> _YOUR INSTRUCTIONS_
Return the complete listing that follows, with each line reproduced exactly.

> _RAW DATA_
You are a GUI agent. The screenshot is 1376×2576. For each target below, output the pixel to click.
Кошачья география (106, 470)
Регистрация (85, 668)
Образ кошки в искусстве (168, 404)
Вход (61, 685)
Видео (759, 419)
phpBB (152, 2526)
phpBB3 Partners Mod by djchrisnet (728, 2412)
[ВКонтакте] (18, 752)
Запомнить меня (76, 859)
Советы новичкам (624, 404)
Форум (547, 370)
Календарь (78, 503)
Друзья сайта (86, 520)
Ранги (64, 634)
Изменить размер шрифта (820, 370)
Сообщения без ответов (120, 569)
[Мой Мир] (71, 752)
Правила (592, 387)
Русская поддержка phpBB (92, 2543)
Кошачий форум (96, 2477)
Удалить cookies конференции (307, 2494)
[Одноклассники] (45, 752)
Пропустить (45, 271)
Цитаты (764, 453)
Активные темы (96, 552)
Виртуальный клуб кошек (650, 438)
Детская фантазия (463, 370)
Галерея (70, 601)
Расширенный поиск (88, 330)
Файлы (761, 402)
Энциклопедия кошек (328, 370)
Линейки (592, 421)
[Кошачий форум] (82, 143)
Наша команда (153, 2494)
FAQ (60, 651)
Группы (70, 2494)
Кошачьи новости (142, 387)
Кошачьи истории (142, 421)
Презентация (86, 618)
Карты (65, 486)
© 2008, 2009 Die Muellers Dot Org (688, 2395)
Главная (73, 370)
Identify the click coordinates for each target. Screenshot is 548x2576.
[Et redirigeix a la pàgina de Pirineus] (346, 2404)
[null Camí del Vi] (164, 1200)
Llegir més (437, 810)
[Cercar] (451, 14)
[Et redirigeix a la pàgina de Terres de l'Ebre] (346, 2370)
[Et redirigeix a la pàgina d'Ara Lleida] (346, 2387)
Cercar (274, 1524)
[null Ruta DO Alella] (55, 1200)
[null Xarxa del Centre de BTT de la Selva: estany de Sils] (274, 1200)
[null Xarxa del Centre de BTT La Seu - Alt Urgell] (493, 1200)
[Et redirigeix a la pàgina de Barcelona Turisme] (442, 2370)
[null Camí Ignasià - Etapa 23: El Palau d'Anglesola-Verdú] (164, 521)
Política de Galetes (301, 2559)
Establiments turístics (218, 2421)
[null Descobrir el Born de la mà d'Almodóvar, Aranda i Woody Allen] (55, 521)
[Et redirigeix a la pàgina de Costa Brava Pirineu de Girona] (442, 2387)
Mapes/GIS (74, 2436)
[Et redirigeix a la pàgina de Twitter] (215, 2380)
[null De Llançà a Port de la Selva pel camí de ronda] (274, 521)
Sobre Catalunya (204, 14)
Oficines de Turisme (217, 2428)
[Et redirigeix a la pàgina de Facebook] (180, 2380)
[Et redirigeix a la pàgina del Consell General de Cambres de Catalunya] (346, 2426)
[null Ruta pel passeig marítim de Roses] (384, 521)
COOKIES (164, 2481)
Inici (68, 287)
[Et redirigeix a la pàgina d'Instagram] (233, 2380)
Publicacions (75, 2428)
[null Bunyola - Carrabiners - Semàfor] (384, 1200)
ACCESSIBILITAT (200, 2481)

> _OUTPUT FOR THIS TASK_
You are a GUI agent. The screenshot is 1376×2576. For each target below, output the pixel to click.
Кошачья география (106, 470)
Регистрация (85, 668)
Образ кошки в искусстве (168, 404)
Вход (61, 685)
Видео (759, 419)
phpBB (152, 2526)
phpBB3 Partners Mod by djchrisnet (728, 2412)
[ВКонтакте] (18, 752)
Запомнить меня (76, 859)
Советы новичкам (624, 404)
Форум (547, 370)
Календарь (78, 503)
Друзья сайта (86, 520)
Ранги (64, 634)
Изменить размер шрифта (820, 370)
Сообщения без ответов (120, 569)
[Мой Мир] (71, 752)
Правила (592, 387)
Русская поддержка phpBB (92, 2543)
Кошачий форум (96, 2477)
Удалить cookies конференции (307, 2494)
[Одноклассники] (45, 752)
Пропустить (45, 271)
Цитаты (764, 453)
Активные темы (96, 552)
Виртуальный клуб кошек (650, 438)
Детская фантазия (463, 370)
Галерея (70, 601)
Расширенный поиск (88, 330)
Файлы (761, 402)
Энциклопедия кошек (328, 370)
Линейки (592, 421)
[Кошачий форум] (82, 143)
Наша команда (153, 2494)
FAQ (60, 651)
Группы (70, 2494)
Кошачьи новости (142, 387)
Кошачьи истории (142, 421)
Презентация (86, 618)
Карты (65, 486)
© 2008, 2009 Die Muellers Dot Org (688, 2395)
Главная (73, 370)
Identify the click coordinates for each target. Screenshot is 548x2576.
[Et redirigeix a la pàgina de Pirineus] (346, 2404)
[null Camí del Vi] (164, 1200)
Llegir més (437, 810)
[Cercar] (451, 14)
[Et redirigeix a la pàgina de Terres de l'Ebre] (346, 2370)
[Et redirigeix a la pàgina d'Ara Lleida] (346, 2387)
Cercar (274, 1524)
[null Ruta DO Alella] (55, 1200)
[null Xarxa del Centre de BTT de la Selva: estany de Sils] (274, 1200)
[null Xarxa del Centre de BTT La Seu - Alt Urgell] (493, 1200)
[Et redirigeix a la pàgina de Barcelona Turisme] (442, 2370)
[null Camí Ignasià - Etapa 23: El Palau d'Anglesola-Verdú] (164, 521)
Política de Galetes (301, 2559)
Establiments turístics (218, 2421)
[null Descobrir el Born de la mà d'Almodóvar, Aranda i Woody Allen] (55, 521)
[Et redirigeix a la pàgina de Costa Brava Pirineu de Girona] (442, 2387)
Mapes/GIS (74, 2436)
[Et redirigeix a la pàgina de Twitter] (215, 2380)
[null De Llançà a Port de la Selva pel camí de ronda] (274, 521)
Sobre Catalunya (204, 14)
Oficines de Turisme (217, 2428)
[Et redirigeix a la pàgina de Facebook] (180, 2380)
[Et redirigeix a la pàgina del Consell General de Cambres de Catalunya] (346, 2426)
[null Ruta pel passeig marítim de Roses] (384, 521)
COOKIES (164, 2481)
Inici (68, 287)
[Et redirigeix a la pàgina d'Instagram] (233, 2380)
Publicacions (75, 2428)
[null Bunyola - Carrabiners - Semàfor] (384, 1200)
ACCESSIBILITAT (200, 2481)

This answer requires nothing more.